State of Minnesota v. Romere Jerome Powell

CourtCourt of Appeals of Minnesota
DecidedSeptember 6, 2016
DocketA15-1462
StatusUnpublished

This text of State of Minnesota v. Romere Jerome Powell (State of Minnesota v. Romere Jerome Powell) is published on Counsel Stack Legal Research, covering Court of Appeals of Minnesota primary law. Counsel Stack provides free access to over 12 million legal documents including statutes, case law, regulations, and constitutions.

Bluebook
State of Minnesota v. Romere Jerome Powell, (Mich. Ct. App. 2016).

Opinion

This opinion will be unpublished and may not be cited except as provided by Minn. Stat. § 480A.08, subd. 3 (2014).

STATE OF MINNESOTA IN COURT OF APPEALS A15-1462

State of Minnesota, Respondent,

vs.

Romere Jerome Powell, Appellant.

Filed September 6, 2016 Affirmed Halbrooks, Judge

Hennepin County District Court File No. 27-CR-14-37591

Lori Swanson, Attorney General, St. Paul, Minnesota; and

Michael O. Freeman, Hennepin County Attorney, Linda K. Jenny, Assistant County Attorney, Minneapolis, Minnesota (for respondent)

Cathryn Middlebrook, Chief Appellate Public Defender, Jenna Yauch-Erickson, Assistant Public Defender, St.
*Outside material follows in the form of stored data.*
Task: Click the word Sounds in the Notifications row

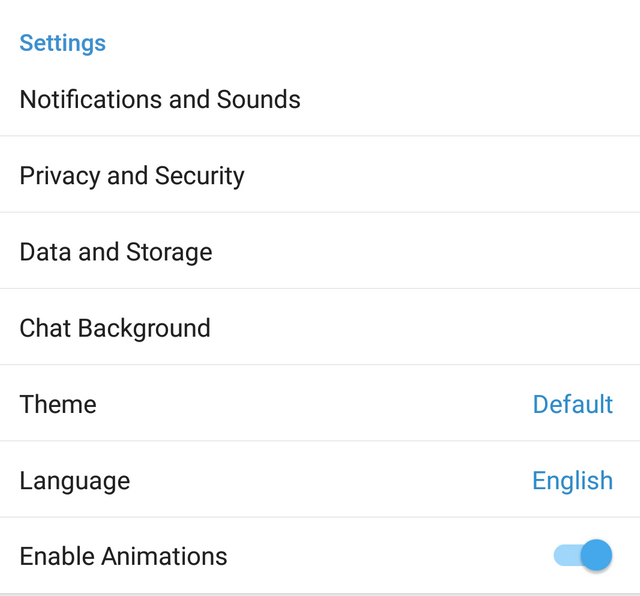Action: point(263,100)
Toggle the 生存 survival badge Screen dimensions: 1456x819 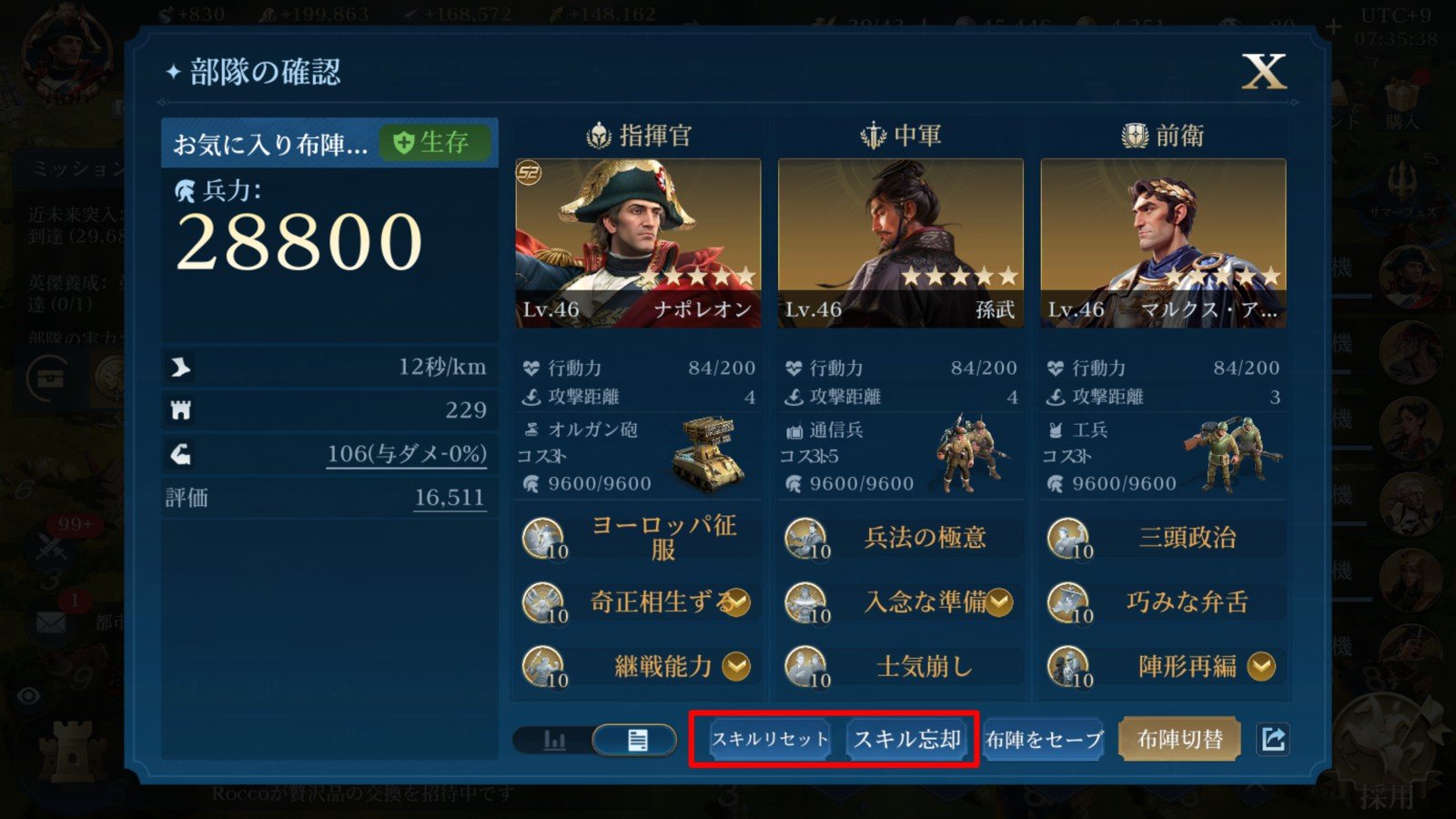(x=434, y=143)
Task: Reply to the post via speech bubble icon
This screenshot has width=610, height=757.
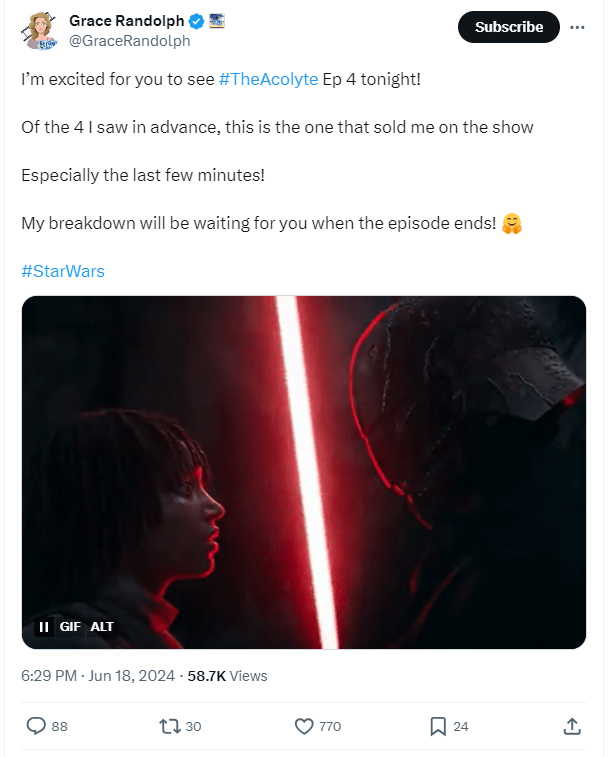Action: pyautogui.click(x=37, y=726)

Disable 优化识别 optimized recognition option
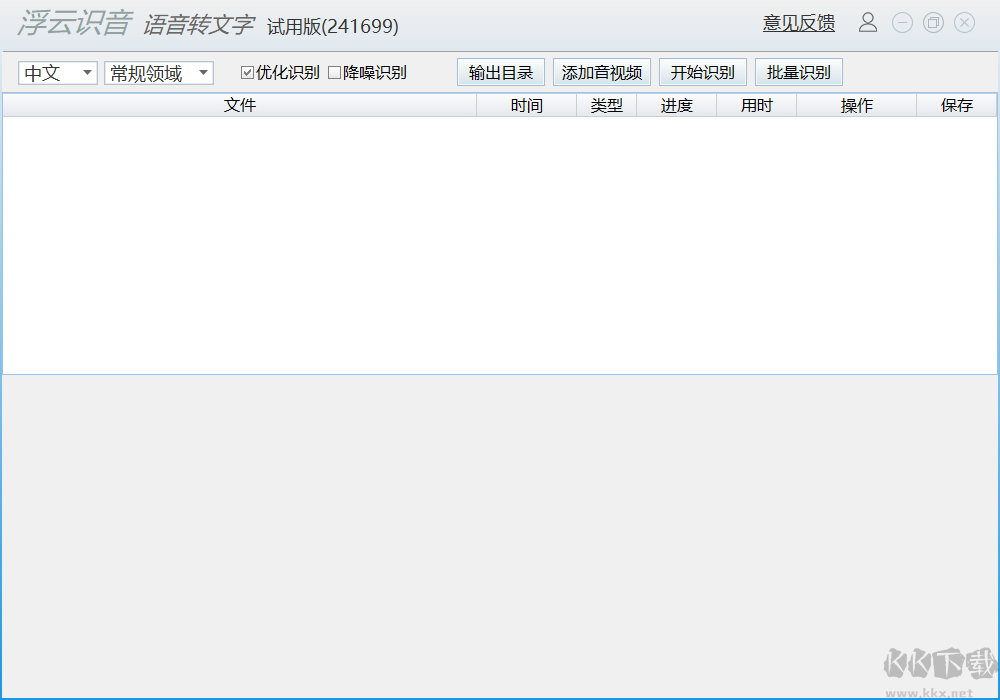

Paul, Minnesota (for appellant)

Considered and decided by Jesson, Presiding Judge; Halbrooks, Judge; and

Hooten, Judge. UNPUBLISHED OPINION

HALBROOKS, Judge

Appellant challenges his conviction of simple robbery under Minn. Stat. § 609.24

(2012), arguing that the state failed to prove that he used or threatened to use force in the

taking or carrying away of property. We affirm.

FACTS

On June 20, 2014, P.L. traveled from South Dakota to downtown Minneapolis for

a bachelor party. P.L. and his friends began drinking in their hotel room before

continuing the celebration at a few downtown bars. When they left the last bar at

approximately 2:00 a.m., P.L. separated from the group to escort a female he met to her

vehicle. After she departed, P.L. began to walk back to his hotel alone.

P.L. never made it back to the hotel because he was stopped outside of a parking

ramp by appellant Romere Jerome Powell and another man, M.W. Powell and M.W.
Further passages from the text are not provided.